Return every line below in which "computer" appears.

(DATASET Opens)

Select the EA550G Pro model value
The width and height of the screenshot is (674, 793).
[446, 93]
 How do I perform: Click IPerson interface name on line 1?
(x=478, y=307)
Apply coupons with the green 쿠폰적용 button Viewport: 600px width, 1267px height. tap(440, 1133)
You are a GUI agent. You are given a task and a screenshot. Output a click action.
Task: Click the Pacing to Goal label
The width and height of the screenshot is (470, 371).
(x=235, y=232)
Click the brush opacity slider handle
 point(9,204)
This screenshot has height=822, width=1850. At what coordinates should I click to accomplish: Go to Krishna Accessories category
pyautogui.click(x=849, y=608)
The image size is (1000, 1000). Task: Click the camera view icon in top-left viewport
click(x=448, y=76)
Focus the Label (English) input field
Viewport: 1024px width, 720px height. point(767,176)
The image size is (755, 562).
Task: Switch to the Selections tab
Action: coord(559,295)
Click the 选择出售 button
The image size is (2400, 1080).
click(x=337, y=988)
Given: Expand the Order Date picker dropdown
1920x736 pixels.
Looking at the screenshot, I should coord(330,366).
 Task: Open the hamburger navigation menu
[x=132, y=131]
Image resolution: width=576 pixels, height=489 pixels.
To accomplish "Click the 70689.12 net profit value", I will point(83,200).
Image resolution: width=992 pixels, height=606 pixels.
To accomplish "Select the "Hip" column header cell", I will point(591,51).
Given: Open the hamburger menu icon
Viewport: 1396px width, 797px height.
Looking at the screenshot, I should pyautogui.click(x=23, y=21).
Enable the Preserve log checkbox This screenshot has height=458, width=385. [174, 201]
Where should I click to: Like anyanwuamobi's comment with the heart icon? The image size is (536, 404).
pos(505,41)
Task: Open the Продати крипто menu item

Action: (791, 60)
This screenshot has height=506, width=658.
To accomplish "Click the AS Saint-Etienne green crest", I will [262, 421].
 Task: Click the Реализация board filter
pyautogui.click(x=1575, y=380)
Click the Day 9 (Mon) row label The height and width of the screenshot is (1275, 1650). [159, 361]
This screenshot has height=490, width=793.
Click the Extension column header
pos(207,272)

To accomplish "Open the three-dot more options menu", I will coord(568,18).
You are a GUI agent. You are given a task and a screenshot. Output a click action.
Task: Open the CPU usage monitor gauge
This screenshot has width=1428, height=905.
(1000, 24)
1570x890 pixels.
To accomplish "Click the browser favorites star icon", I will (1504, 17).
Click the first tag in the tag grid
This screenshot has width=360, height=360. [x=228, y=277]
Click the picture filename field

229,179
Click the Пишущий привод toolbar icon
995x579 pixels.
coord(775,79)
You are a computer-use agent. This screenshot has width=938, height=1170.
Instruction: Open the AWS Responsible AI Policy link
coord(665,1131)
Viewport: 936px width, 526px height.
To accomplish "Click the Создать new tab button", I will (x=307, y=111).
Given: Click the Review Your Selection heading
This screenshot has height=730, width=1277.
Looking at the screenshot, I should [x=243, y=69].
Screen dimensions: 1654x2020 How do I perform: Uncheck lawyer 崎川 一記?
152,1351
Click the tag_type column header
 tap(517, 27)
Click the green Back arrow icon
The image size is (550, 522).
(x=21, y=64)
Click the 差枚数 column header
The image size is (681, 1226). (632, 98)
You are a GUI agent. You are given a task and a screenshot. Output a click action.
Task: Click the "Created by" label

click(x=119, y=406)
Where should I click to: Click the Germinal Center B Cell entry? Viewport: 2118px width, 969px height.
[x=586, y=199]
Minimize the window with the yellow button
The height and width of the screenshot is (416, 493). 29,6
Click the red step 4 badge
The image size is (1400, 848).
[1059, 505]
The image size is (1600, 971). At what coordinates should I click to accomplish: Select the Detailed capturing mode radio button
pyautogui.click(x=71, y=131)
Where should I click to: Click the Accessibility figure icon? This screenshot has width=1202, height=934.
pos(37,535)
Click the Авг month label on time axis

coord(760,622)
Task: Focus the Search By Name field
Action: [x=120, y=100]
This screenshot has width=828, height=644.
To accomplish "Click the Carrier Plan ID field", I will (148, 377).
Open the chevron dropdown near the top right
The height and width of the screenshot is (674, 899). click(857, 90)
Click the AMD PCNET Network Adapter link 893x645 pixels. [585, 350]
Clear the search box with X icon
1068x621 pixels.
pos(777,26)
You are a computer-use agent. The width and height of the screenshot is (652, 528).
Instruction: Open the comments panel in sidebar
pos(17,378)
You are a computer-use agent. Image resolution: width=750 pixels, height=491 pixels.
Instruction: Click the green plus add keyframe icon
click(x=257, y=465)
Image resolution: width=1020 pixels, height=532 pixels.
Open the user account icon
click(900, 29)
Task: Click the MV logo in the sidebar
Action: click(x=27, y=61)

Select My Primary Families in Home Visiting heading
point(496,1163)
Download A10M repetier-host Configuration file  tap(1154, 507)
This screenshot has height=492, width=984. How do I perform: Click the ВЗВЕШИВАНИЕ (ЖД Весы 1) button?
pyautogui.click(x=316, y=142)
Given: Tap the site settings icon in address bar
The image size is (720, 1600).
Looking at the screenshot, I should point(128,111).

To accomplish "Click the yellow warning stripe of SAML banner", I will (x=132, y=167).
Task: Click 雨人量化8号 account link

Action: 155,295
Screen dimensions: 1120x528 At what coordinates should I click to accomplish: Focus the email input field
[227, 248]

(DATASET Closes)

WRITTEN ANSWER.
You are a computer-use agent. This screenshot has width=938, height=1170.
You are a computer-use agent. The width and height of the screenshot is (652, 528).
You are a computer-use agent. Image resolution: width=750 pixels, height=491 pixels.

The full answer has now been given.